[Stored records]

-*-

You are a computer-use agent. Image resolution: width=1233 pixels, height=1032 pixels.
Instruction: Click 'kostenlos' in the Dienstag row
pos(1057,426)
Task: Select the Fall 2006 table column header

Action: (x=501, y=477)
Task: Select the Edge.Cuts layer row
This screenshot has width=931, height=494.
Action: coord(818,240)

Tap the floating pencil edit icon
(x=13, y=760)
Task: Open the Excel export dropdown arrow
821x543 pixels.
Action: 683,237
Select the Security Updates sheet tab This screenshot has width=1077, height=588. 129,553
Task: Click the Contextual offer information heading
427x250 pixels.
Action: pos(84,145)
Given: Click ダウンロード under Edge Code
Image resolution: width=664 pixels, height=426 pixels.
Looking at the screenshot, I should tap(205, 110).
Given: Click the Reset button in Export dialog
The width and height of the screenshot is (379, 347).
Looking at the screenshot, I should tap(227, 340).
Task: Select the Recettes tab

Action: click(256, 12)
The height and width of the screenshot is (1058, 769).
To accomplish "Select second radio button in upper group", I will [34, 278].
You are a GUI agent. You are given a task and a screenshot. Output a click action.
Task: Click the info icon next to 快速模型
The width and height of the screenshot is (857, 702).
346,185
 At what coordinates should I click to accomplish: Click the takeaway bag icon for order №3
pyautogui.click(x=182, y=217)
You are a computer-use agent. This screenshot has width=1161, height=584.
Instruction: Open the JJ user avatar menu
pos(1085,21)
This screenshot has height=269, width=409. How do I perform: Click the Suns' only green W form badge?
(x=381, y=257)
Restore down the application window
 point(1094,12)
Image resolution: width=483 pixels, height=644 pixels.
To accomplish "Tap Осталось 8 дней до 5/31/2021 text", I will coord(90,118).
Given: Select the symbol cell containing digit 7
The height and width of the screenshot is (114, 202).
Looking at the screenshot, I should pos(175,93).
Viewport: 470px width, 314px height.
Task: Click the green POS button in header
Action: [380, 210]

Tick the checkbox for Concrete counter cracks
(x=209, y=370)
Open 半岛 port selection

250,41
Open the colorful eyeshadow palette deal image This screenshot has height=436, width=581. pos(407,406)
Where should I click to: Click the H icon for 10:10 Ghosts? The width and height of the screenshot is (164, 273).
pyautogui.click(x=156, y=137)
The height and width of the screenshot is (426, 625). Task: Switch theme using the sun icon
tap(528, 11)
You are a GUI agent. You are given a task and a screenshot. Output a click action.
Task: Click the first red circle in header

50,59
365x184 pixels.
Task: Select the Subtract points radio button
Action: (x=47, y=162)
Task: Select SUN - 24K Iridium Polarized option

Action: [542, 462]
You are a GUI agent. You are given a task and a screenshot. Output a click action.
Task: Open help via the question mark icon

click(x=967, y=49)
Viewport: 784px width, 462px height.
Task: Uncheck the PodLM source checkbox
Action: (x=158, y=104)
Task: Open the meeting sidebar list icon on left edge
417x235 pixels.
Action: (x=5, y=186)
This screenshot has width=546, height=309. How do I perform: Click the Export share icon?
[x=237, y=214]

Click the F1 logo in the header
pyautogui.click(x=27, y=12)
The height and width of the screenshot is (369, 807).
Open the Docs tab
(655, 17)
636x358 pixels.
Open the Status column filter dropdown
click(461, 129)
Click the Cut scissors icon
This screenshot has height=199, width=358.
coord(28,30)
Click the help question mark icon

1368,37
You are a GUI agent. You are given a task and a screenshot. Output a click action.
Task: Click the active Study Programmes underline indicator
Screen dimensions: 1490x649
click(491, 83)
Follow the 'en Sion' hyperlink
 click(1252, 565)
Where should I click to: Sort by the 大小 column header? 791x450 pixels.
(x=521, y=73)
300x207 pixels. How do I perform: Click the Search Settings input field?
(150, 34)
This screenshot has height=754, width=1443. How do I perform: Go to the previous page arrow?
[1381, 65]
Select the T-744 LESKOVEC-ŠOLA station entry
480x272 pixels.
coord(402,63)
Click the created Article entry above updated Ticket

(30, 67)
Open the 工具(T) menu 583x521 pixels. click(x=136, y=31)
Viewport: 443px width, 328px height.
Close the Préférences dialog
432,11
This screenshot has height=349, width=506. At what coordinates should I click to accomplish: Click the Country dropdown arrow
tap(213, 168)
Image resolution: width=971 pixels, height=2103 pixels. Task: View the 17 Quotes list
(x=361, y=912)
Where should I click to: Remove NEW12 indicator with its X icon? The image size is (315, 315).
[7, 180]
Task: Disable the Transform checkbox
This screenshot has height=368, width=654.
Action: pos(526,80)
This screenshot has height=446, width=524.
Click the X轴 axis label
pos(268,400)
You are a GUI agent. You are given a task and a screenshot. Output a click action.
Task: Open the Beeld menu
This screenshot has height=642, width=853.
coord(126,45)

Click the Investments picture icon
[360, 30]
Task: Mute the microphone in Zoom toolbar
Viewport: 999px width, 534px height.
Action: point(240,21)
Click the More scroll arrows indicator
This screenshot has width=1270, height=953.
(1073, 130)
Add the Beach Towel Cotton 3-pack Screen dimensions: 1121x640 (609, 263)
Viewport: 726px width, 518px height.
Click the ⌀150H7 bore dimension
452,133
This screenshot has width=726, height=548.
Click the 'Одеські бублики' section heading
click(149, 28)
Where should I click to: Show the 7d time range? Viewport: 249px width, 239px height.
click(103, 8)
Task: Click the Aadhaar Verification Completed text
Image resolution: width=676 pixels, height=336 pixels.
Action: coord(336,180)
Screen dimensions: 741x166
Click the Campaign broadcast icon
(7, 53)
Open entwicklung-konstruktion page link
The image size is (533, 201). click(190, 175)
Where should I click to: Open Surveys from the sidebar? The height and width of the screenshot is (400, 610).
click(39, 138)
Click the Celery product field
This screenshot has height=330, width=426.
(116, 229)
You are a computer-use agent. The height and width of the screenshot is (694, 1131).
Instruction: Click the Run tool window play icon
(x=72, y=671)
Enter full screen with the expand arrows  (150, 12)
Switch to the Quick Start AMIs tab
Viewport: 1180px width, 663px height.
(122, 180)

-*-

> HOW TO COMPLETE THIS TASK:
All that is wanted is the stretch of lines above from the one containing "Image resolution: width=676" through the one containing "You are a computer-use agent. The", duplicated exactly.

> ANSWER BOX:
Image resolution: width=676 pixels, height=336 pixels.
Action: coord(336,180)
Screen dimensions: 741x166
Click the Campaign broadcast icon
(7, 53)
Open entwicklung-konstruktion page link
The image size is (533, 201). click(190, 175)
Where should I click to: Open Surveys from the sidebar? The height and width of the screenshot is (400, 610).
click(39, 138)
Click the Celery product field
This screenshot has height=330, width=426.
(116, 229)
You are a computer-use agent. The height and width of the screenshot is (694, 1131).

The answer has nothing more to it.